Brazil Urged to Repeal Dictatorship-Era Anti-Press Law

Reporters Without Borders called today on Brazil to repeal its press offenses law, which enabled the arrest on 26 October of editor and commentator José de Arimatéia Azevedo, of the Internet website Portal AZ (www.portalaz.com.br), which was shut down by a judge in Teresina (capital of the northern state of PiauÀ­).

"He was arrested even though his lawyers said he had no intention of fleeing or avoiding a future court summons," the worldwide press freedom organization said.

"The Brazilian parliament should repeal the 1967 press law, passed during the 1964-85 military dictatorship and giving judges the right to imprison journalists for their public comments or writings."

Police arrested the editor in a raid on the Teresina offices of Portal AZ using a warrant issued a few hours earlier by Judge José Bonifácio Júnior at the request of lawyer Audrey Magalhães, who had been criticized in an editorial on the site.

Arimatéia Azevedo, who has long specialized in investigating organized crime, criticized online (under the pseudonym of Xico Pitomba) Antonio Rivanildo Feitosa da Silva, of regional TV station Meio Norte (his former employers), who was suing him for defamation and insults.

Arimatéia Azevedo responded on 6 October by criticizing Magalhães, Meio Norte’s lawyer, and Feitosa da Silva. Magalhães then applied for his arrest for "insults" and for trying to "influence an ongoing legal action." The warrant issued said Azevedo’s comments were obscene and "macho."

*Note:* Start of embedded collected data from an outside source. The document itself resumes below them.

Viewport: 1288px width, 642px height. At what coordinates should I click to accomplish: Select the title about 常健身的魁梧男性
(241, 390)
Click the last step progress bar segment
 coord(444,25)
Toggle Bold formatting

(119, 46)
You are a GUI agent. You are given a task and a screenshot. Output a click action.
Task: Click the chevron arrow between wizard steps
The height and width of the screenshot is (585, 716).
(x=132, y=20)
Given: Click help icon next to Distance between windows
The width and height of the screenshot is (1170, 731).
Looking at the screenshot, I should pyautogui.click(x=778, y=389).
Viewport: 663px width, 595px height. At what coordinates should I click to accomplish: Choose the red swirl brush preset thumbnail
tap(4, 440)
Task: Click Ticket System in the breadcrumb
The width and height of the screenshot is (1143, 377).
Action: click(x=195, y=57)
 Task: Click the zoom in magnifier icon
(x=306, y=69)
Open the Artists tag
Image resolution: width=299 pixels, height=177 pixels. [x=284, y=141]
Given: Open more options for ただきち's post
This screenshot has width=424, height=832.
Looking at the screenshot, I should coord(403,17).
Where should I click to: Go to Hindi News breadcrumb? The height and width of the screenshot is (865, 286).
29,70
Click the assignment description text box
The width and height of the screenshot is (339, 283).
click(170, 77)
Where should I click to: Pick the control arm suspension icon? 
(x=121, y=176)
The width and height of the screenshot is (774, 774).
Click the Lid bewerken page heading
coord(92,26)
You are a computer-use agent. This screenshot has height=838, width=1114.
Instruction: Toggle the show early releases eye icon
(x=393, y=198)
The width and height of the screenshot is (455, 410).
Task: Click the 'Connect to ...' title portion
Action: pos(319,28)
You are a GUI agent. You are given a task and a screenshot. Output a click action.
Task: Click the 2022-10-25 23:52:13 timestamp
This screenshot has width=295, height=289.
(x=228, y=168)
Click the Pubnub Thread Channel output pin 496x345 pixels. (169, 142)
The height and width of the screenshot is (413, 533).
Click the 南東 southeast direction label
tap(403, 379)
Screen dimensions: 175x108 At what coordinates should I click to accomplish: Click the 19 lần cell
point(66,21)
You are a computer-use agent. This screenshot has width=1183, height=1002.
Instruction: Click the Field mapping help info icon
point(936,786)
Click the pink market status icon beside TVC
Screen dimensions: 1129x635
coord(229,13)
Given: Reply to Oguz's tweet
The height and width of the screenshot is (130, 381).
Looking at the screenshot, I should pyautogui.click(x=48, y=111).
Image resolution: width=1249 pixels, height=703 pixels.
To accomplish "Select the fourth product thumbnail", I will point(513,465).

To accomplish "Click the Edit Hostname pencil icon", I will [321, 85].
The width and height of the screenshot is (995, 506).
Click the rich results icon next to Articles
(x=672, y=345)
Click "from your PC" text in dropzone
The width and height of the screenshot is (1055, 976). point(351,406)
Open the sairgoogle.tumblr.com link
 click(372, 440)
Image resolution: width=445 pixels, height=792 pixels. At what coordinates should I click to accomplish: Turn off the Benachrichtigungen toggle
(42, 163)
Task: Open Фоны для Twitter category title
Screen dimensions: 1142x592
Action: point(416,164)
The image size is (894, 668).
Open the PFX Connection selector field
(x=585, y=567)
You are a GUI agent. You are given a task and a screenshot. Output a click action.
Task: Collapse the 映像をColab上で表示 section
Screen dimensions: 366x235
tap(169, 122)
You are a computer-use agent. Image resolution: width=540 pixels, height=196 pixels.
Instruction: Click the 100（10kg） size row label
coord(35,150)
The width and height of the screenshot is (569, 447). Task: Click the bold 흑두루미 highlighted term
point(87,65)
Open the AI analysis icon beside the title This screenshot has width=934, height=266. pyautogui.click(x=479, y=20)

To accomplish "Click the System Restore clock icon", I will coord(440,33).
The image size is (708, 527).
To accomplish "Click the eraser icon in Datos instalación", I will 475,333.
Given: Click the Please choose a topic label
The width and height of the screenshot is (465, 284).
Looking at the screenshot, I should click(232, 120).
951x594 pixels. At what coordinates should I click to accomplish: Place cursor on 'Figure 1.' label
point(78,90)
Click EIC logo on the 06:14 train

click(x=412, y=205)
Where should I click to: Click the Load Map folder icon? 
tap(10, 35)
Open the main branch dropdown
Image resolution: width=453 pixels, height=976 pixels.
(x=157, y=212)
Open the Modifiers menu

The Portal AZ editor, who has heart problems, is being held at the Piauí­ public security offices in Teresina. He told the online daily O Dia that a conciliation meeting between him and Feitosa da Silva had been set for 8 November. Justice officials are expected to rule on a request by his lawyers for a writ of habeas corpus early next week.

Piauí­ state secretary for public security Roberto Rios Magalhães called the shutdown of Portal AZ "illegal." The FENAJ (Federação Nacional de Jornalistas – National Journalists Federation) also criticized Azevedo’s arrest as "an attack on press freedom, democracy and the national constitution."